Schools do not have to teach humanism on an equal footing with religious views, revised Department for Education guidance has said.
The advice, issued in response to a recent High Court ruling, clarifies that schools are not required to give “equal air time” to teaching religious and non-religious views in lessons.
In November last year, Mr Justice Warby ruled that the Education Secretary had made an “error of law” by excluding “non-religious world views” from the new Religious Studies (RS) GCSE.
The Department for Education’s new advice reaffirms that schools “should be free to determine their own approach to the teaching of RE and the selection of the appropriate RS GCSE”.
The guidelines also say that the RE curriculum in schools without a religious character must reflect the fact that “the religious traditions in Great Britain are, in the main, Christian whilst taking account of the teaching and practices of the other principal religions represented in Great Britain”.

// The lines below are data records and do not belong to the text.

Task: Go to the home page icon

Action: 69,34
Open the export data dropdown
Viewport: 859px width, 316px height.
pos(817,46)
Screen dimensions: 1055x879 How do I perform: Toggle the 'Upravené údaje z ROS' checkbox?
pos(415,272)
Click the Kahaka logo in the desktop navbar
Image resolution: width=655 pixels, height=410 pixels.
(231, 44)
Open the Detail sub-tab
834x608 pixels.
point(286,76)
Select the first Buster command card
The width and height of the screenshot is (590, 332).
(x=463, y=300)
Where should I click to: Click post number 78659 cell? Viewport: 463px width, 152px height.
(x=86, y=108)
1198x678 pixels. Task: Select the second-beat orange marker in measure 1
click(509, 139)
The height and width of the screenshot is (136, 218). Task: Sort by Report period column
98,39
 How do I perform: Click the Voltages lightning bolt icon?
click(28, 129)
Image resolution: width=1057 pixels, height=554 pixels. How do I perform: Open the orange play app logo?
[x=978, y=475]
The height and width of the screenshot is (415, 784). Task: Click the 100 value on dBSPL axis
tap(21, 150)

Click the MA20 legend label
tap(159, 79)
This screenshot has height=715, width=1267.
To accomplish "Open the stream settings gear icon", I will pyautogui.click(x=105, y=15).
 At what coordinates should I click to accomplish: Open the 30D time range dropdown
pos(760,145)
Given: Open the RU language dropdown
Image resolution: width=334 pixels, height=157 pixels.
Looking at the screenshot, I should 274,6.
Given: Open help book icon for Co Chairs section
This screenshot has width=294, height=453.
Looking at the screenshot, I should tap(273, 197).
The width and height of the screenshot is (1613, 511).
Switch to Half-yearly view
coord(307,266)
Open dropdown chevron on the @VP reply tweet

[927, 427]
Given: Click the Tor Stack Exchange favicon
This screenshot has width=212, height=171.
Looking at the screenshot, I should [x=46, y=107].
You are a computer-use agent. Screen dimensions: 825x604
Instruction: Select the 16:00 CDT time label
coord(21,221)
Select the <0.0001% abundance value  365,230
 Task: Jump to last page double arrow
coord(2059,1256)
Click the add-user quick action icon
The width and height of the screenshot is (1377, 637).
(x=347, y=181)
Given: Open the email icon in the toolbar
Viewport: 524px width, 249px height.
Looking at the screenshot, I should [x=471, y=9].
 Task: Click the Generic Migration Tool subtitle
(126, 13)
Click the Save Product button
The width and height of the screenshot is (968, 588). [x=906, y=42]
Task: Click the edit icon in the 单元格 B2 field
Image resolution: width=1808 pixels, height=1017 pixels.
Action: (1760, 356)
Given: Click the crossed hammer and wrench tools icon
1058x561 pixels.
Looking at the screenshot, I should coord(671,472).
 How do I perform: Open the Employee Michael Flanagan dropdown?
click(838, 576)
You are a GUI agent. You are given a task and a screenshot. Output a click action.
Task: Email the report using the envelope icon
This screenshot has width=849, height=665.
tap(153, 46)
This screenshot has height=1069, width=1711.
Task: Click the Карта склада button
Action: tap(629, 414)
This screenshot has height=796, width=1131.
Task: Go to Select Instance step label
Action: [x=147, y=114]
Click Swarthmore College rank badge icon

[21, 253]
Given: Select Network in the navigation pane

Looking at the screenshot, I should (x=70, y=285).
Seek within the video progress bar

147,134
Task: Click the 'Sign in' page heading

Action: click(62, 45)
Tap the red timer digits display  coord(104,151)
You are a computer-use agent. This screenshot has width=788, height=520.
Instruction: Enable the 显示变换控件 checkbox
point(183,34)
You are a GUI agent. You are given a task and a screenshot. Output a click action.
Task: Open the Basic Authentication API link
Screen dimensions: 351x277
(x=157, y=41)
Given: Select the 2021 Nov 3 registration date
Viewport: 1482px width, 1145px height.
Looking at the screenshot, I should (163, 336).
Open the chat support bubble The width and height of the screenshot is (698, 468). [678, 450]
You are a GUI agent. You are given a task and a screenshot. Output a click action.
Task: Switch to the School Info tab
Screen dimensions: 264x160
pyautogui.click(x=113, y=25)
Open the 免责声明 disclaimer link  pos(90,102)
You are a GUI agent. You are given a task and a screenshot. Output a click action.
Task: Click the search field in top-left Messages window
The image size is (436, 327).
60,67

Education Secretary Nicky Morgan explained: “This government is determined to protect schools’ freedom to set their own religious studies curriculum, in line with the wishes of parents and the local community.
“The guidance I have issued makes absolutely clear that the recent judicial review will have no impact on what is currently being taught in religious education.
“I am clear that both faith and non-faith schools are completely entitled to prioritise the teaching of religion and faith over non-religious world views if they wish”, she added.
Revd Nigel Genders, Chief Education Officer for the Church of England, said the new guidance “provides assurance that the judgment does not impact on the content of the new GCSE”.
The Christian Institute had spoken out against the High Court ruling, warning that humanism already dominates the curriculum.
Spokesman Simon Calvert said: “It is the one subject in which pupils are encouraged to think positively about religion. Children don’t have to learn about Maths in History lessons. They don’t study French in Biology. So why should pupils have to learn about atheism in religious education?”